- **Supplied text**:
<<<<

Infantino says FIFA scandals gone, despite corruption cases

Ahead of his re-election as FIFA president on Wednesday, Gianni Infantino said he has banished scandals and corruption from the soccer body despite losing members of his council for misconduct.

Infantino faced no opposition for a second presidential term through 2023, which was confirmed by acclamation at the FIFA Congress ahead of the Women’s World Cup.

“For those who love me, for those who hate me,” Infantino said. “I love everyone today.”

The 49-year-old Swiss-Italian was first elected in 2016 in the wake of Sepp Blatter’s downfall amid the biggest scandal in FIFA’s history.

“Remember the state of FIFA at that congress,” Infantino said. “Well the last three years and four months have certainly not been perfect. I have made mistakes certainly and I try to improve and do this better but today on an election day nobody talks about crisis. Nobody talks about rebuilding FIFA from scratch. Nobody talks about scandals. Nobody talks about corruption.”

A generation of soccer leaders in North and South America were swept from power in 2016 after American and Swiss prosecutors targeted financial corruption linked to the game’s governing bodies.

In the Infantino era, four continental soccer organizations each lost elected FIFA Council members amid allegations of corruption or financial misjudgments.

FIFA senior vice president David Chung of Papua New Guinea was banned for 6 1/2 years. Kwesi Nyantakyi of Ghana was banned for life. Sheikh Ahmad of Kuwait withdrew his re-election candidacy when implicated in bribing voters. Reinhard Grindel of Germany resigned.

>>>>

- **Data below**:
<<<<

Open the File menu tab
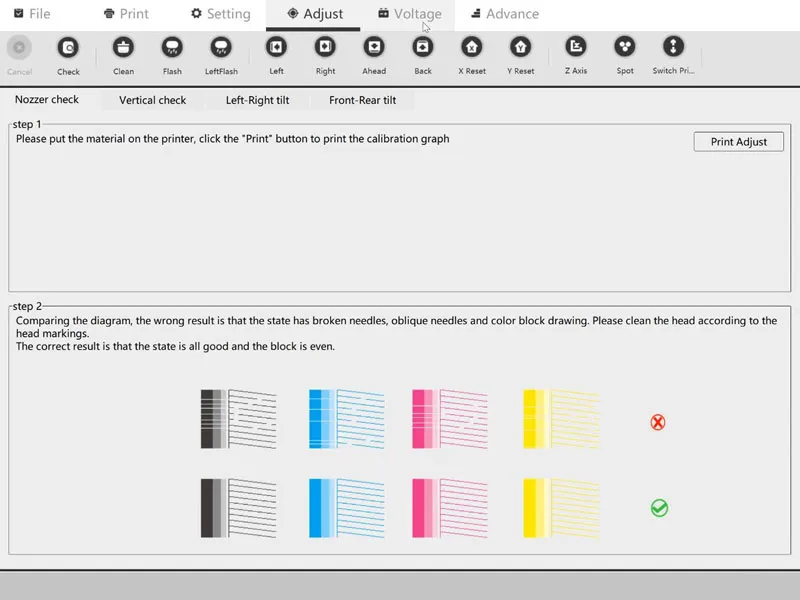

>>>>

- **What to work on**:
Reproduce the article above on Gianni Infantino's re-election as FIFA president in full, word for word, from its headline through its final sentence.

- **Output for this task**:
Infantino says FIFA scandals gone, despite corruption cases

Ahead of his re-election as FIFA president on Wednesday, Gianni Infantino said he has banished scandals and corruption from the soccer body despite losing members of his council for misconduct.

Infantino faced no opposition for a second presidential term through 2023, which was confirmed by acclamation at the FIFA Congress ahead of the Women’s World Cup.

“For those who love me, for those who hate me,” Infantino said. “I love everyone today.”

The 49-year-old Swiss-Italian was first elected in 2016 in the wake of Sepp Blatter’s downfall amid the biggest scandal in FIFA’s history.

“Remember the state of FIFA at that congress,” Infantino said. “Well the last three years and four months have certainly not been perfect. I have made mistakes certainly and I try to improve and do this better but today on an election day nobody talks about crisis. Nobody talks about rebuilding FIFA from scratch. Nobody talks about scandals. Nobody talks about corruption.”

A generation of soccer leaders in North and South America were swept from power in 2016 after American and Swiss prosecutors targeted financial corruption linked to the game’s governing bodies.

In the Infantino era, four continental soccer organizations each lost elected FIFA Council members amid allegations of corruption or financial misjudgments.

FIFA senior vice president David Chung of Papua New Guinea was banned for 6 1/2 years. Kwesi Nyantakyi of Ghana was banned for life. Sheikh Ahmad of Kuwait withdrew his re-election candidacy when implicated in bribing voters. Reinhard Grindel of Germany resigned.